JEUX D’EAUX ET DE DAMES
Des dames qui autrefois prononçaient ici leur vœux, une dame qui aujourd’hui remplit d’eau un ample coquillage… Pour notre quatrième article de la série, une spectaculaire mais finalement pas si connue que ça (beaucoup se contentent de passer devant en bagnole) fontaine de la ville.
Difficile sinon impossible de savoir, à une poignée d’années près, quand a été aménagée la fontaine des Dames. Vers la fin du XVIIIe siècle de sûr et sur les plans de Bertrand (Claude-Joseph-Alexandre de ses prénoms), architecte et urbaniste, chantre du néo-classicisme auquel Besançon doit pas mal de ses plus agréables endroits (la promenade Granvelle, Chamars…).

Un bozzetto (enfin, un brouillon, une esquisse en V.F.) de la fontaine. © Mémoire Vive/MBAA.
Discrète mais finalement spectaculaire, cette fontaine là, surmontée d’un blason sculpté aux armes de la ville (et de sa devise Utinam) d’où dégoulinent façon corne d’abondance, fruits et légumes. Dans la niche : des rocailles inspirées (enfin, c’est ce qui se raconte en ville) par les concrétions des grottes d’Osselle, deux dauphins qui se font un câlin tout en supportant une conque largement ouverte où est tranquillement installée une sirène de bronze qui fait jaillir l’eau de ses seins. Si l’ensemble de la fontaine est du au ciseau de Luc Breton, la sirène est attribuée à une autre resta locale de la sculpture (mais, pour le coup, de la Renaissance), Claude Lullier.

Prêt(e) à céder au chant de la Sirène ? © Fontaines de France.

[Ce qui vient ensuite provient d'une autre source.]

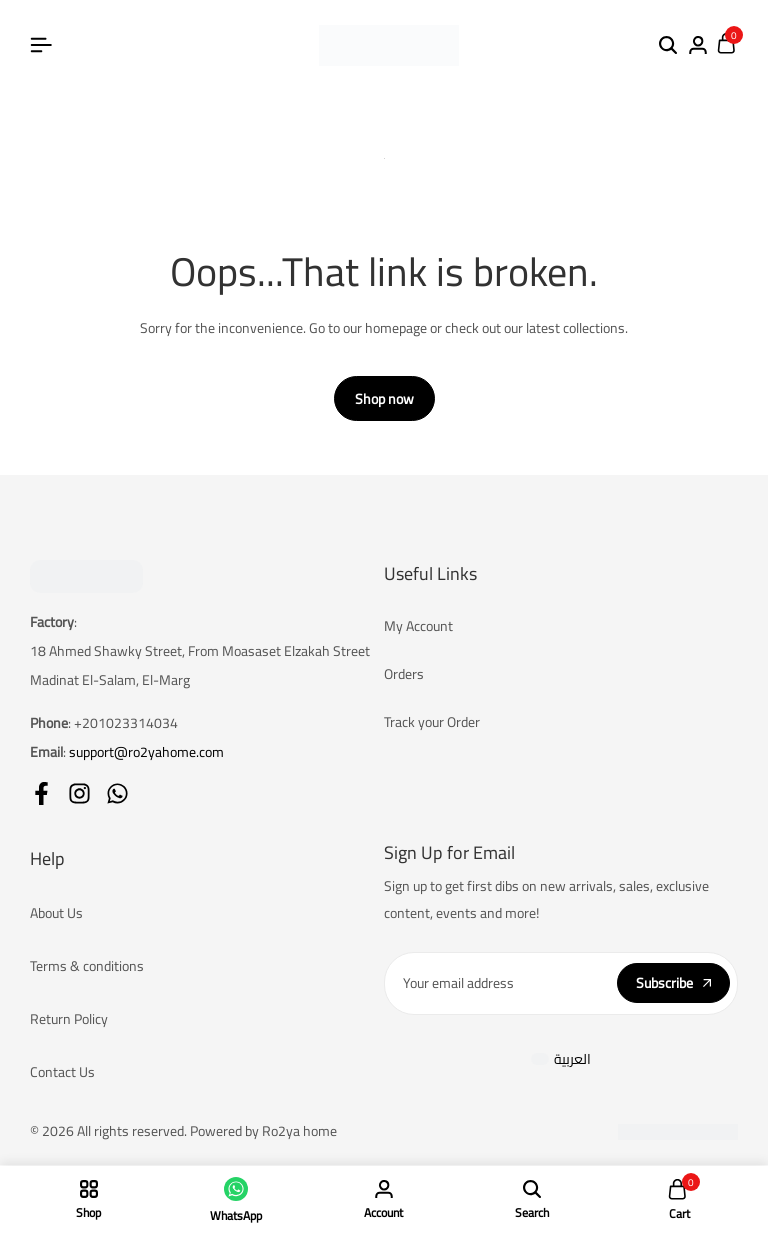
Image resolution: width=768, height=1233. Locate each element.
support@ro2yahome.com (146, 752)
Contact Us (62, 1073)
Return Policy (69, 1020)
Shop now (384, 400)
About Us (56, 914)
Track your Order (432, 723)
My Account (418, 627)
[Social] (41, 793)
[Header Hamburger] (41, 45)
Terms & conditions (87, 967)
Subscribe (673, 984)
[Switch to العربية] (561, 1059)
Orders (404, 675)
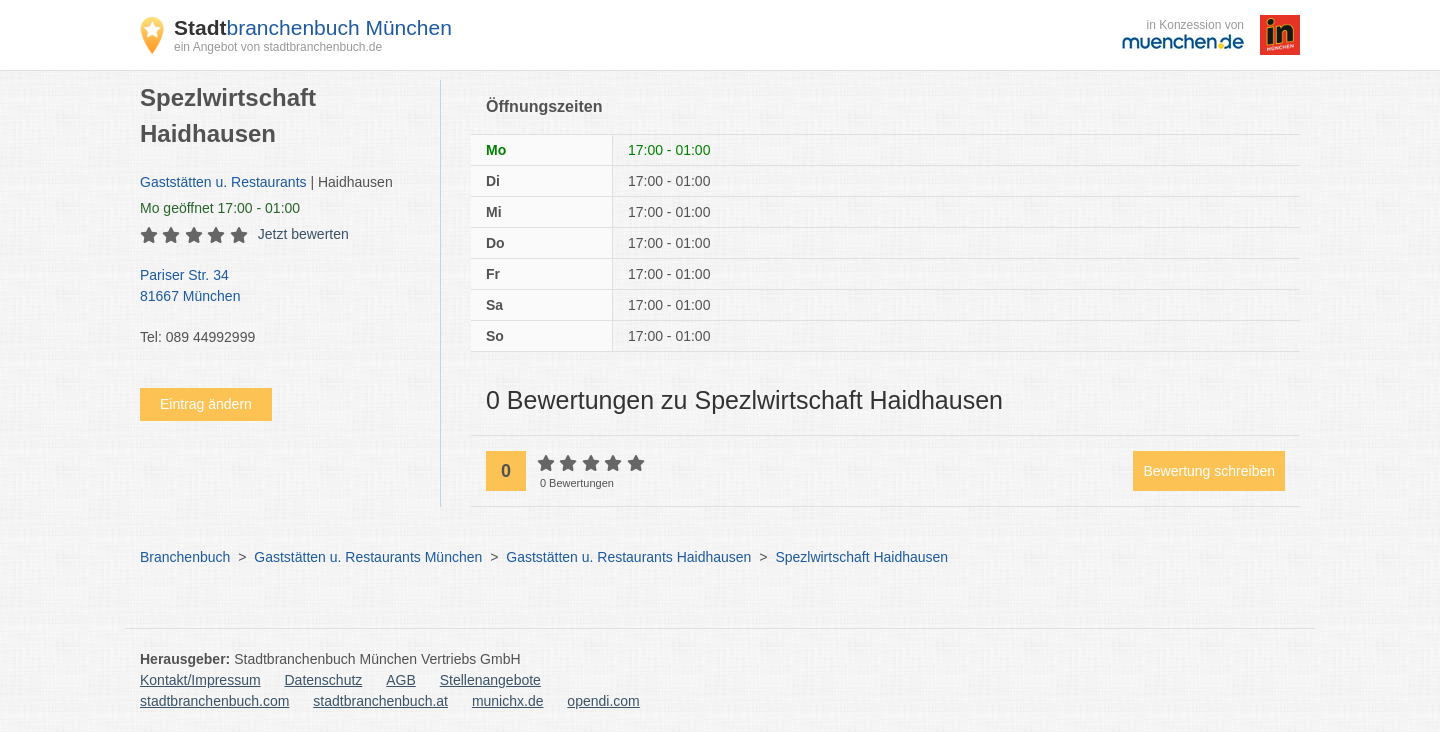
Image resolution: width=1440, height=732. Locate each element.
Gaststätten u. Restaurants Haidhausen (628, 557)
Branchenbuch (185, 557)
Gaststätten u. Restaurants (223, 182)
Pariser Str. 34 (280, 287)
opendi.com (603, 701)
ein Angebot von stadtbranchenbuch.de (278, 47)
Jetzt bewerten (303, 234)
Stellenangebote (490, 680)
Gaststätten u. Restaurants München (368, 557)
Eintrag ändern (206, 404)
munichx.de (508, 701)
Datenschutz (324, 680)
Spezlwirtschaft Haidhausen (861, 557)
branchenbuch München (313, 27)
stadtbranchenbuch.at (380, 701)
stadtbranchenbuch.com (214, 701)
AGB (401, 680)
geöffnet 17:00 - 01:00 (220, 208)
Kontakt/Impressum (200, 680)
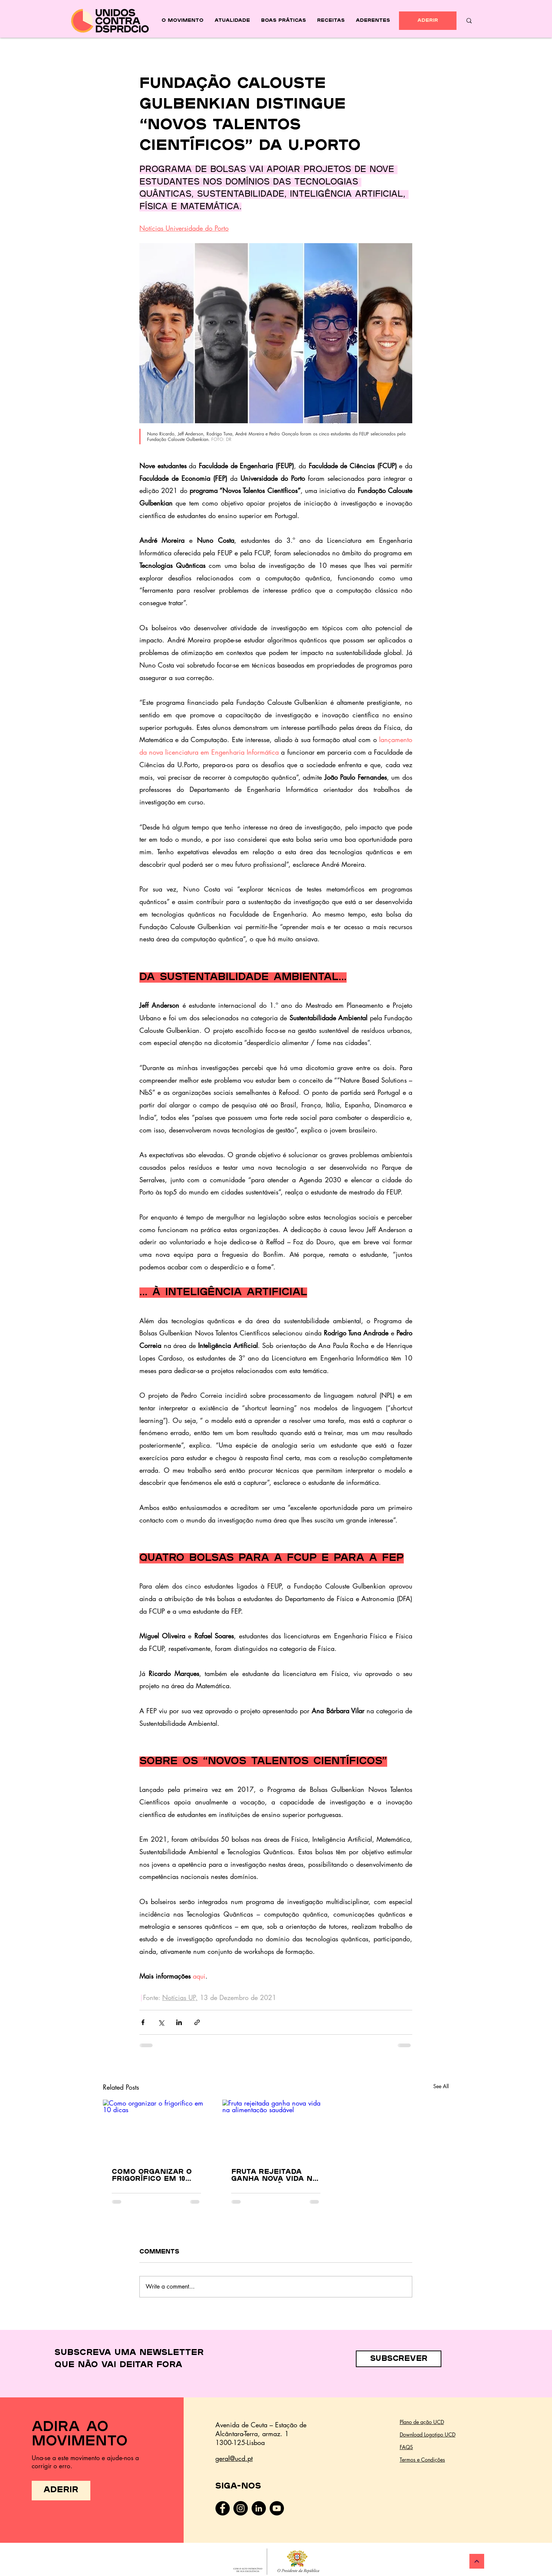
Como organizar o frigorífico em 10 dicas (152, 2176)
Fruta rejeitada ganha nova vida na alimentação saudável (274, 2176)
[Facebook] (222, 2508)
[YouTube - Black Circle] (277, 2508)
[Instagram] (240, 2508)
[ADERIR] (427, 20)
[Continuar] (476, 2561)
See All (441, 2086)
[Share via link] (197, 2022)
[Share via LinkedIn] (179, 2022)
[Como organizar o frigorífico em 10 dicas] (156, 2130)
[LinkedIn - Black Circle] (258, 2508)
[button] (398, 2359)
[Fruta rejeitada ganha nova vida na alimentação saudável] (275, 2130)
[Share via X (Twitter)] (160, 2022)
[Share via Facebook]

Comme celle, aujourd’hui disparue, de la fontaine Saint-Quentin. Mazophile (on a du vocabulaire, hein…), notre Claude Lullier ? Pas vraiment : la Renaissance est friande de ces fontaines dont l’eau coule d’opulentes poitrines féminines. Tu en croises partout ou presque en Europe de ces fontaines dites ubérales (quand on t’écrivait qu’on avait du vocabulaire…), la plus effet waouh étant peut-être la Tugendbrunnen de Nuremberg en Allemagne. Mais si tu en connais d’autres…
Les dames prennent la dame
Même s’il n’y a qu’une dame au creux de cette fontaine, elle est appelée « des Dames » parce que nichée à un angle de mur d’un élégant bâtiment qui, avant de devenir préfecture, abritait les prières des Dames de l’Immaculée Conception. Revenons-en à la sirène de la fontaine. Inutile d’essayer de la chouraver, c’est une copie de 1998, l’original est sous alarme au Musée du Temps. Pur Renaissance donc l’original de Lullier, conçu à l’origine pour la fontaine construite au cœur de la cour du palais Granvelle, rasée au début du XVIIIe. Si la sirène de Lullier est donc restée à Besançon, il te faudra faire la queue devant le Louvre pour découvrir la statue de marbre blanc de Jupiter dont Louis XIV avait agrémenté cette désormais disparue fontaine du palais Granvelle.
F.P.C.
✪ Fontaine des Dames : 8, rue Charles-Nodier (La Boucle). Accès : plein de lignes de bus, 21 et 23 puis de 81 à 86 (mais sans le 84 !), arrêt Nodier.